Но это всё-таки ещё под вопросом. Что же касается нашего «Отца Народов» и окружающего его сонма «тонкошеих вождей», – тут не может быть никаких сомнений. ИМ вручать такое смертоносное оружие ни в коем случае нельзя. В этом оба собеседника едины. И принять участие в создании ДЛЯ НИХ атомной бомбы они не согласятся ни за какие жизненные блага. Даже за возможность выйти из лагеря на волю.
Но затеявшему этот разговор Герасимовичу одного только неучастия в атомном проекте (или других, тоже для него неприемлемых) – мало. Он полагает, что учёные не должны ограничиваться одной только этой, пассивной ролью.
...
– Мы, учёные, лишены собраться на всемирный форум и договориться. Но превосходство нашего интеллекта над всеми политиками мира даёт возможность каждому и в тюремной одиночке найти правильное вполне общее решение и действовать по нему.
Круг.
– Да...
– На Руси были консерваторы, реформаторы, государственные деятели – их нет. На Руси были священники, проповедники, самозваные домашние богословы, еретики, раскольники – их нет. На Руси были писатели, философы, историки, социологи, экономисты – их нет. Наконец, были революционеры, конспираторы, бомбометатели, бунтари – нет и их. Были мастеровые с ремешками в волосах, сеятели с бородой по пояс, крестьяне на тройках, лихие казаки, вольные бродяги – никого, никого их нет! Мохнатая чёрная лапа сгребла их всех за первую дюжину лет. Но один родник просочился черезо всю чуму – это мы, техноэлита. Инженеров и учёных, нас арестовывали и расстреливали всё-таки меньше других. Потому что идеологию им накропают любые проходимцы, а физика подчиняется только голосу своего хозяина. Мы занимались природой, наши братья – обществом. И вот мы остались, а братьев наших нет. Кому ж наследовать неисполненный жребий гуманитарной элиты – не нам ли? Если мы не вмешаемся, то кто?.. И неужели не справимся? Не держа в руках, мы взвесили Сириус-Б и измерили перескоки электронов – неужели заплутаемся в обществе? Но что мы делаем? Мы на этих шарашках преподносим им реактивные двигатели! ракеты фау! секретную телефонию! и может быть, атомную бомбу? – лишь бы только было нам хорошо? И интересно? Какая ж мы элита, если нас так легко купить?
– Это очень серьёзно, – кузнечным мехом дохнул Бобынин. – Продолжим завтра, ладно?
(Там же. Стр. 492–493)
Герасимович не возражает, он согласен отложить продолжение разговора на завтра.
Но это не мешает ему, не дожидаясь завтрашней встречи с Бобыниным, продолжить его прямо сейчас – уже с другим собеседником, с Нержиным.
...
Тихий ровный голос из темноты говорил сдержанно и чуть торжественно, от чего Нержин ощутил перебеги ознобца вдоль хребта.
– Увы, самопроизвольная революция в нашей стране невозможна.
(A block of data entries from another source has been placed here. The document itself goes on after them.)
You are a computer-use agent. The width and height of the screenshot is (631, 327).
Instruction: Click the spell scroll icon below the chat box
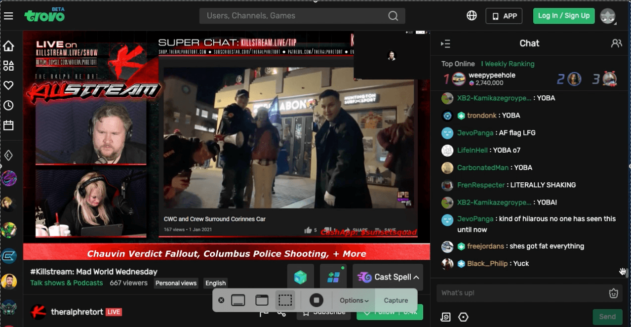coord(445,317)
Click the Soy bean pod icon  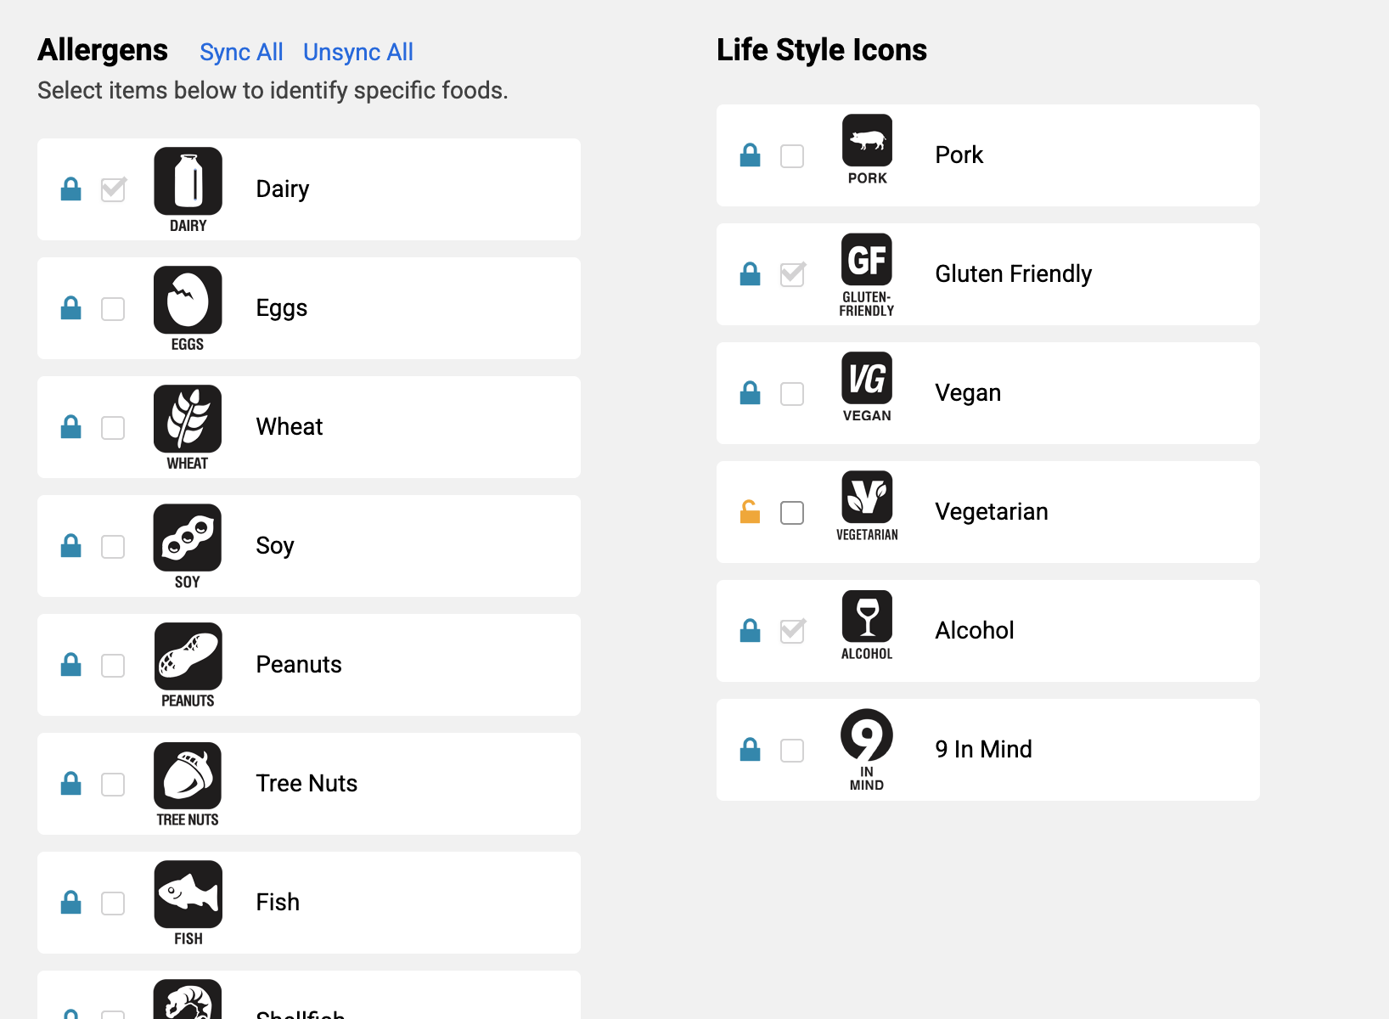188,538
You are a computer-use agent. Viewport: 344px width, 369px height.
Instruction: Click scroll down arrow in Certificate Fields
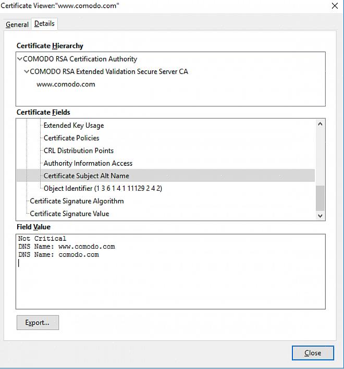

Даже в прежней России, где была почти невозбранная свобода разлагать народ, понадобилось три года раскачивать войной – да какой! А у нас анекдот за чайным столом стоит головы, какая ж революция?.. Но от этого многие из нас стали полагать надежды на помощь извне. Мне кажется это глубокой и вредной ошибкой. В «Интернационале» не так глупо сказано: «Никто не даст нам избавленья... добьёмся мы освобожденья своею собственной рукой!» Надо понять, что, чем состоятельней и привольней живётся на Западе, тем меньше западному человеку хочется воевать за тех дураков, которые дали сесть себе на шею. И они правы, они не открывали своих ворот бандитам. Мы заслужили свой режим и своих вождей, нам и расхлёбывать.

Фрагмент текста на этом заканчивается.